Saved entries
>>>

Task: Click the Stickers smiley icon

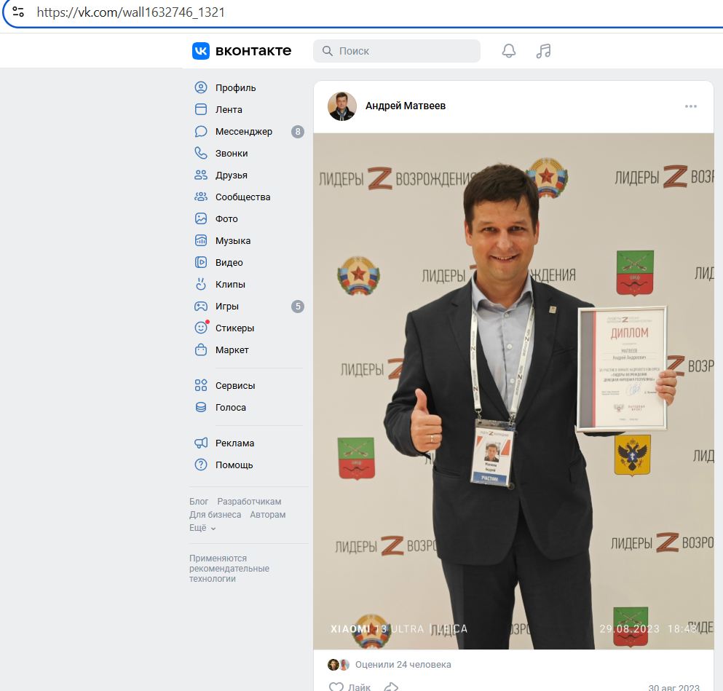Action: point(201,328)
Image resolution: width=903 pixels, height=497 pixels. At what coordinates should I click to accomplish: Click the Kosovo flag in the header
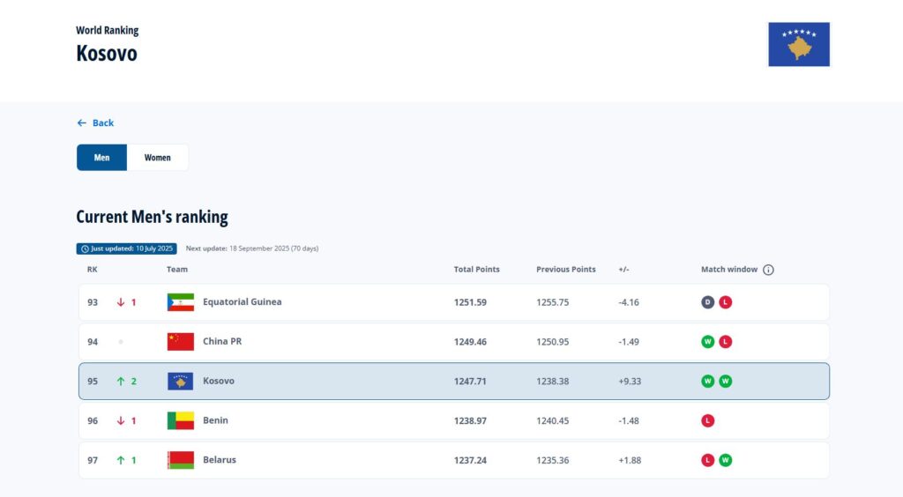(799, 44)
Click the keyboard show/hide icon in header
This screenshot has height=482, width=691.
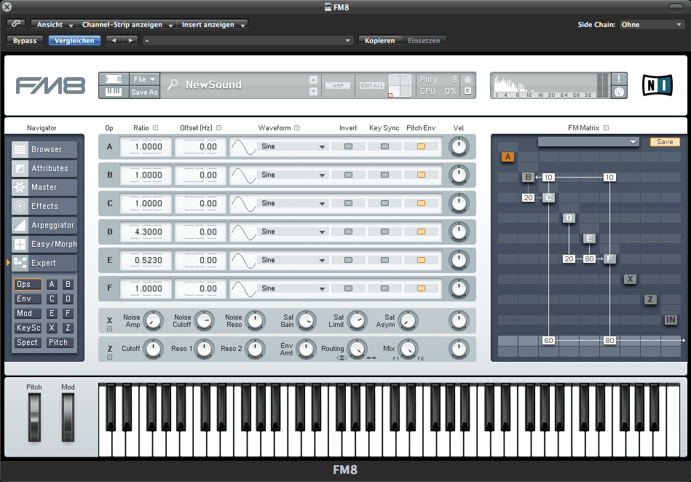[x=114, y=92]
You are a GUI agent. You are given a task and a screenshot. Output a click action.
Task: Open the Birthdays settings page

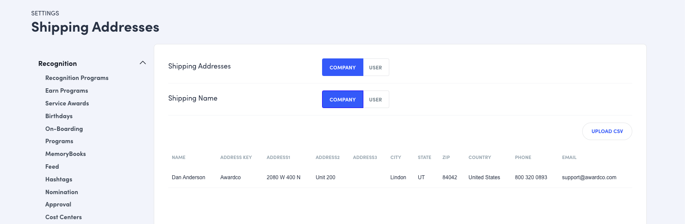pyautogui.click(x=59, y=116)
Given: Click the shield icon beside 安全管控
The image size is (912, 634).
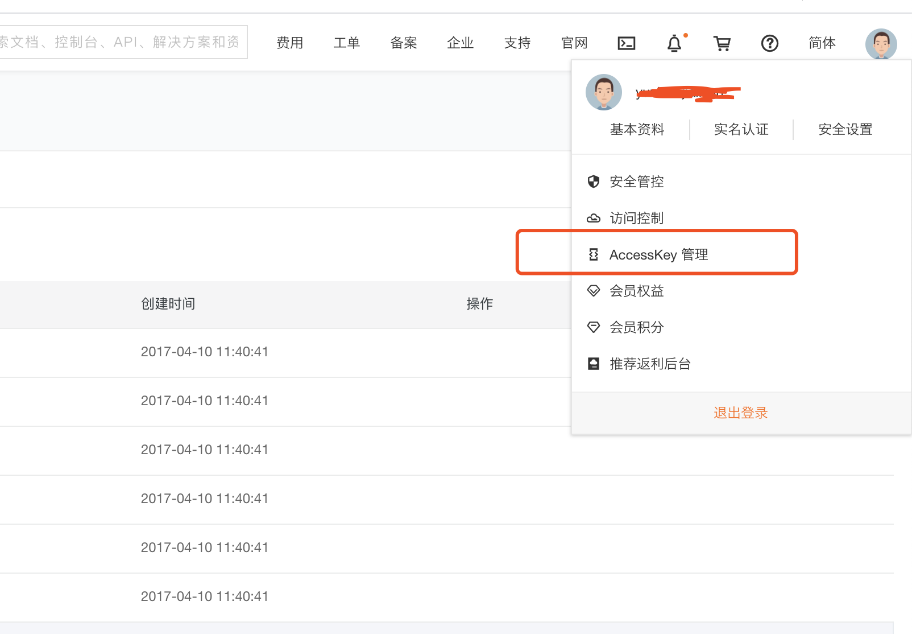Looking at the screenshot, I should click(594, 182).
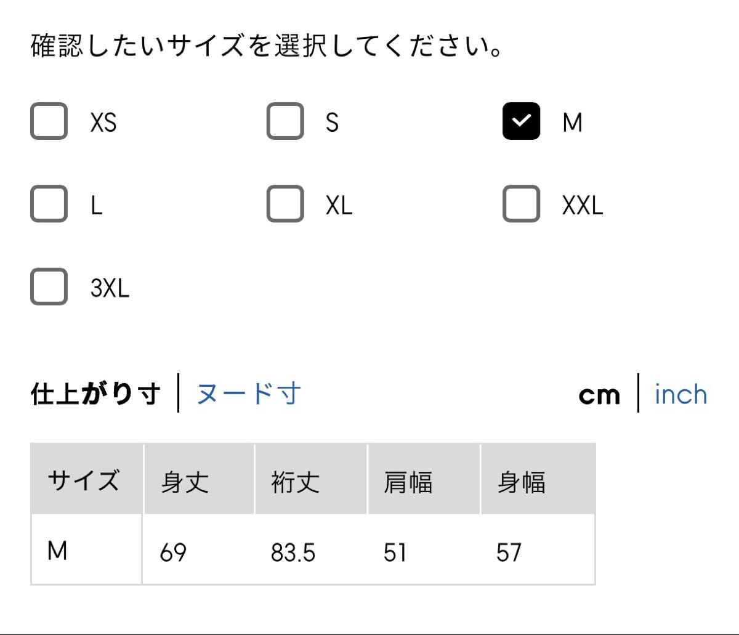The width and height of the screenshot is (739, 635).
Task: Click the XXL size label text
Action: coord(583,206)
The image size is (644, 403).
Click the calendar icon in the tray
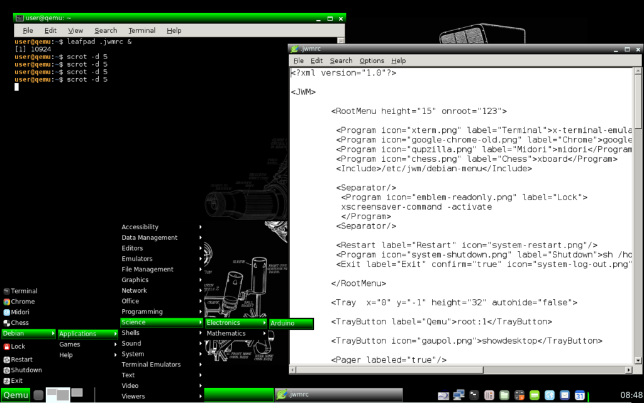pyautogui.click(x=580, y=395)
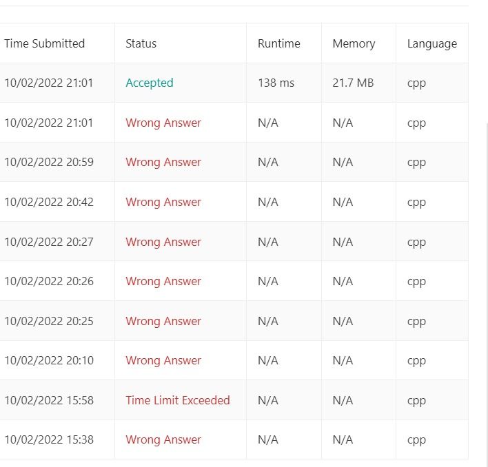Click the Language column header
488x467 pixels.
tap(432, 44)
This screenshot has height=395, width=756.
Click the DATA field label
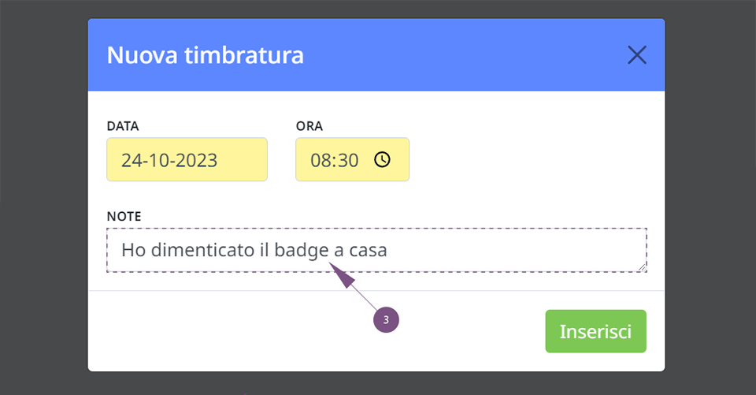click(123, 126)
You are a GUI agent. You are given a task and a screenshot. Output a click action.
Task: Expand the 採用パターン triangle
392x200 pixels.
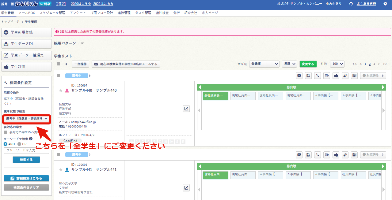pos(82,43)
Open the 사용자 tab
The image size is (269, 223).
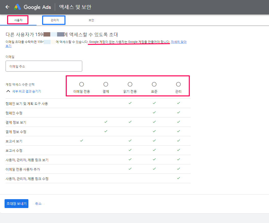[x=18, y=20]
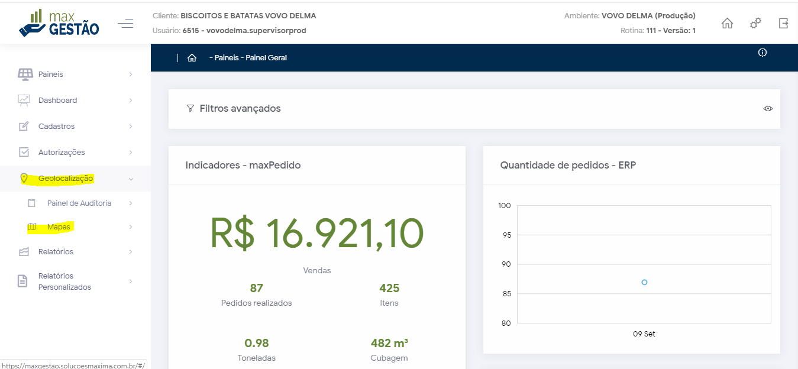The width and height of the screenshot is (798, 369).
Task: Open the settings gears icon
Action: coord(755,24)
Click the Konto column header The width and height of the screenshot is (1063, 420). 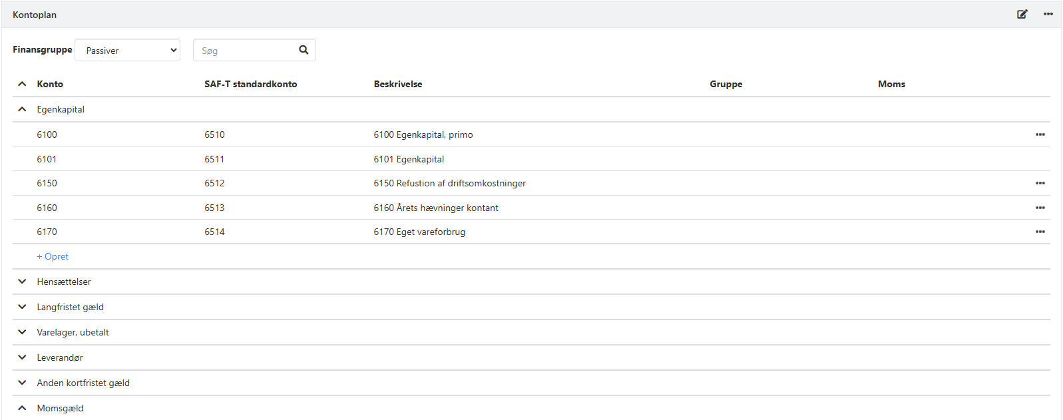click(50, 84)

<<<

• What to produce
Pictures are to be left out; the lines from the start of the records above through the line holding "Given: Click the shield icon beside 安全管控" are to be returned exactly.

• Response area
Task: Click the Stickers smiley icon

Action: point(201,328)
Image resolution: width=903 pixels, height=497 pixels. At what coordinates should I click to accomplish: Click the Kosovo flag in the header
(799, 44)
Click the keyboard show/hide icon in header
This screenshot has height=482, width=691.
[x=114, y=92]
You are a GUI agent. You are given a task and a screenshot. Output a click action.
Task: Open the Birthdays settings page

pyautogui.click(x=59, y=116)
Given: Click the shield icon beside 安全管控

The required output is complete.